What you're about to read is a comic book story told in 7 slides, 20+ frames. Each frame below is written as a fully detailed image-generation prompt, so the visual sequence can be produced as a series of related illustrations. Read it straight through for the story, or hand the prompts to your image generation tool of choice.


This is the story of Unicorn AI — a living, breathing startup unicorn who demands to be fed money at all times. Unicorn is hungry. Unicorn is always hungry. And when CEO Mark decided to feed the beast by deploying an AI sales bot named Robot without guardrails, things went sideways in exactly the way every founder who's skipped human oversight has quietly feared.

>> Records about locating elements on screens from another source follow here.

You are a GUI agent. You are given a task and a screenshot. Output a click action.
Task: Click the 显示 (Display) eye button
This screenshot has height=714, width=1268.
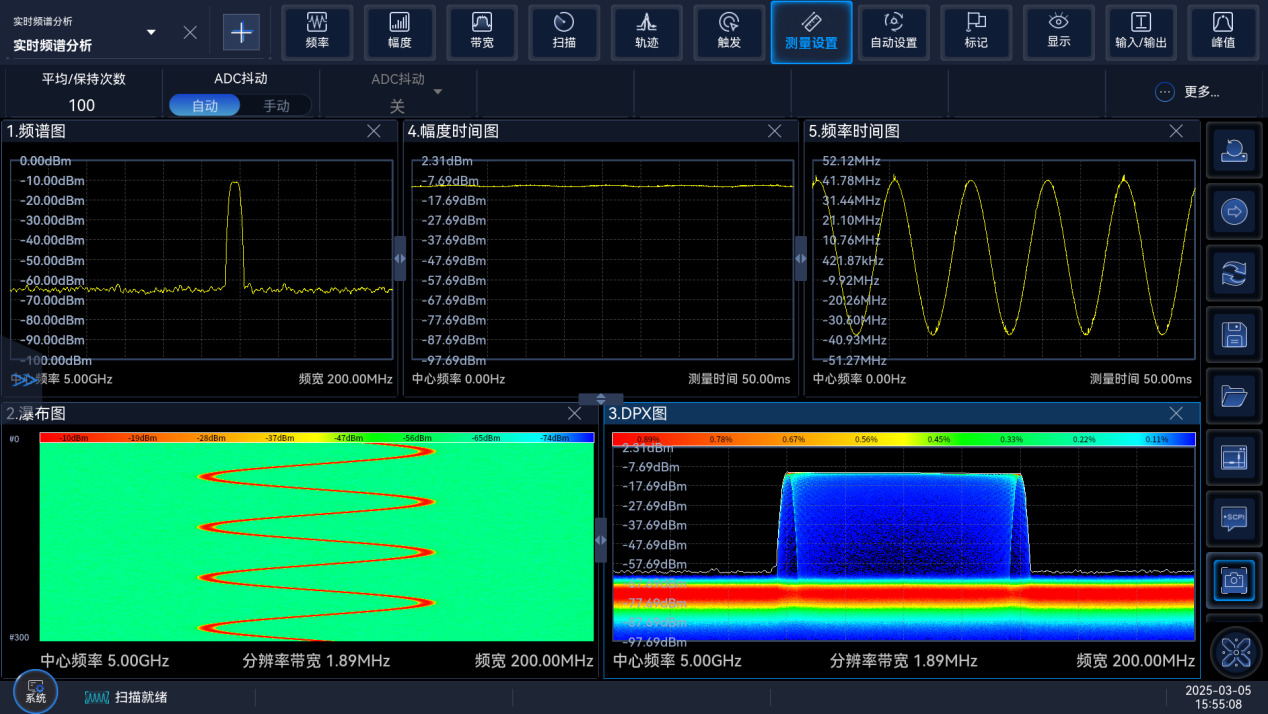click(1058, 31)
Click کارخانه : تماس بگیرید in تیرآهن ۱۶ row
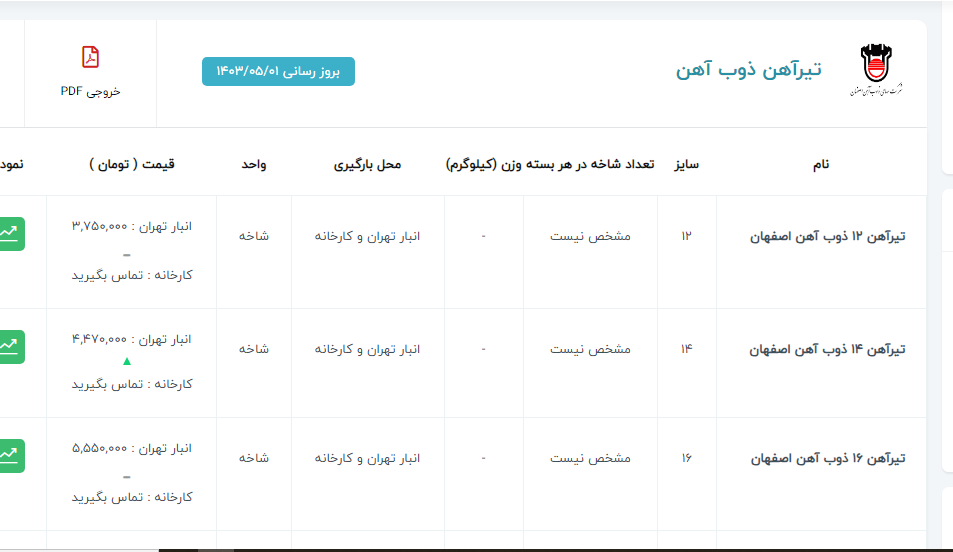Screen dimensions: 953x552 pyautogui.click(x=132, y=497)
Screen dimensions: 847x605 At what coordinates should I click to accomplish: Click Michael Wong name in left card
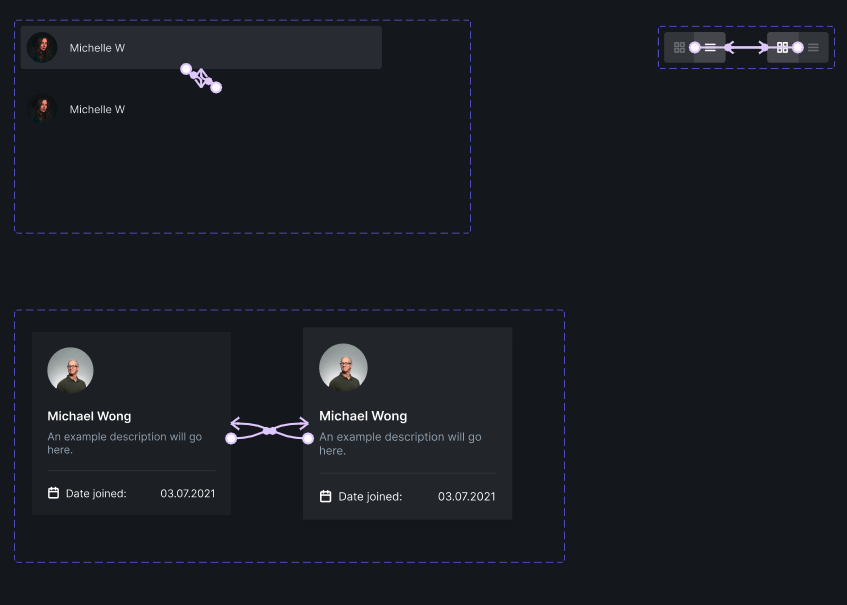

AI hallucination rates vary widely depending on model, domain, deployment context, and how "hallucination" is measured — but the research consensus is clear that the problem is real, persistent, and consequential in live customer-facing deployments. Somewhere in that reality is where Unicorn's pipeline lives now. This is that story.


The real story behind the comic

Disclosure: This is a promotional piece produced by Supramono.

This is fiction. But the problem it illustrates is very real.

When AI generates product descriptions, specifications, or comparison data, fabricated details can create customer expectations that function like commitments — and in some jurisdictions and contexts may carry legal weight — resulting in broken trust when the product does not match what was described. That's not a hypothetical. Two documented cases illustrate the real-world consequences.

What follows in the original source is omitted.